*ASSIGNED TASK:*
Your answer should be the full set of records, printed exactly as they stand.

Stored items
..............................

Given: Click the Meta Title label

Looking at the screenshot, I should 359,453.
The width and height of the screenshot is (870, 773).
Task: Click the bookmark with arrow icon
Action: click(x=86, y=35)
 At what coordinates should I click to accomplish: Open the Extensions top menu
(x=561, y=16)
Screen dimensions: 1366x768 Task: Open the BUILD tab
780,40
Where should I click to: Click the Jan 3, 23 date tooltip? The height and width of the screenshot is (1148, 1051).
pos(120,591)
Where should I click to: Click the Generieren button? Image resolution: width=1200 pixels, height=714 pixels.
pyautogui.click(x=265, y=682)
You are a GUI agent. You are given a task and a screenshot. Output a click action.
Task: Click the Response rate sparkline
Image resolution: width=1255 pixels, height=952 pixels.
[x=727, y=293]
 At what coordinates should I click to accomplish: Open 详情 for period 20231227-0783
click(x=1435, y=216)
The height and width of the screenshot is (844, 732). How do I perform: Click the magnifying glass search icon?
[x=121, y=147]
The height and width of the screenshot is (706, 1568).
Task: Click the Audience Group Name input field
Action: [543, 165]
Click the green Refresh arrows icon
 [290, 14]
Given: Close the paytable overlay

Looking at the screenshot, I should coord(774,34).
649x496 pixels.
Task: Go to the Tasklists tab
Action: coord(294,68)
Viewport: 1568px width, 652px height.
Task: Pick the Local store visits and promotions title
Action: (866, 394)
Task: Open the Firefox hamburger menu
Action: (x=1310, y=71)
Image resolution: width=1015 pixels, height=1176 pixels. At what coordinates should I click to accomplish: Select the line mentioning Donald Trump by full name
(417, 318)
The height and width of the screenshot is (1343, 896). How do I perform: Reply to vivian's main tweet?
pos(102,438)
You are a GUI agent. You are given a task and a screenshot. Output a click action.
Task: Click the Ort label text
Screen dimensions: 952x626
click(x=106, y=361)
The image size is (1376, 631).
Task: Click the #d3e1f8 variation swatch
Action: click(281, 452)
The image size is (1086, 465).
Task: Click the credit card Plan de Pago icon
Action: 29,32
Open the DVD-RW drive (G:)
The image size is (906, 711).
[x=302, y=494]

..............................

*ANSWER TO THIS EXERCISE:*
Given: Click the Meta Title label

Looking at the screenshot, I should 359,453.
The width and height of the screenshot is (870, 773).
Task: Click the bookmark with arrow icon
Action: click(x=86, y=35)
 At what coordinates should I click to accomplish: Open the Extensions top menu
(x=561, y=16)
Screen dimensions: 1366x768 Task: Open the BUILD tab
780,40
Where should I click to: Click the Jan 3, 23 date tooltip? The height and width of the screenshot is (1148, 1051).
pos(120,591)
Where should I click to: Click the Generieren button? Image resolution: width=1200 pixels, height=714 pixels.
pyautogui.click(x=265, y=682)
You are a GUI agent. You are given a task and a screenshot. Output a click action.
Task: Click the Response rate sparkline
Image resolution: width=1255 pixels, height=952 pixels.
[x=727, y=293]
 At what coordinates should I click to accomplish: Open 详情 for period 20231227-0783
click(x=1435, y=216)
The height and width of the screenshot is (844, 732). How do I perform: Click the magnifying glass search icon?
[x=121, y=147]
The height and width of the screenshot is (706, 1568).
Task: Click the Audience Group Name input field
Action: [543, 165]
Click the green Refresh arrows icon
 [290, 14]
Given: Close the paytable overlay

Looking at the screenshot, I should coord(774,34).
649x496 pixels.
Task: Go to the Tasklists tab
Action: coord(294,68)
Viewport: 1568px width, 652px height.
Task: Pick the Local store visits and promotions title
Action: (866, 394)
Task: Open the Firefox hamburger menu
Action: (x=1310, y=71)
Image resolution: width=1015 pixels, height=1176 pixels. At what coordinates should I click to accomplish: Select the line mentioning Donald Trump by full name
(417, 318)
The height and width of the screenshot is (1343, 896). How do I perform: Reply to vivian's main tweet?
pos(102,438)
You are a GUI agent. You are given a task and a screenshot. Output a click action.
Task: Click the Ort label text
Screen dimensions: 952x626
click(x=106, y=361)
The image size is (1376, 631).
Task: Click the #d3e1f8 variation swatch
Action: click(281, 452)
The image size is (1086, 465).
Task: Click the credit card Plan de Pago icon
Action: 29,32
Open the DVD-RW drive (G:)
The image size is (906, 711).
[x=302, y=494]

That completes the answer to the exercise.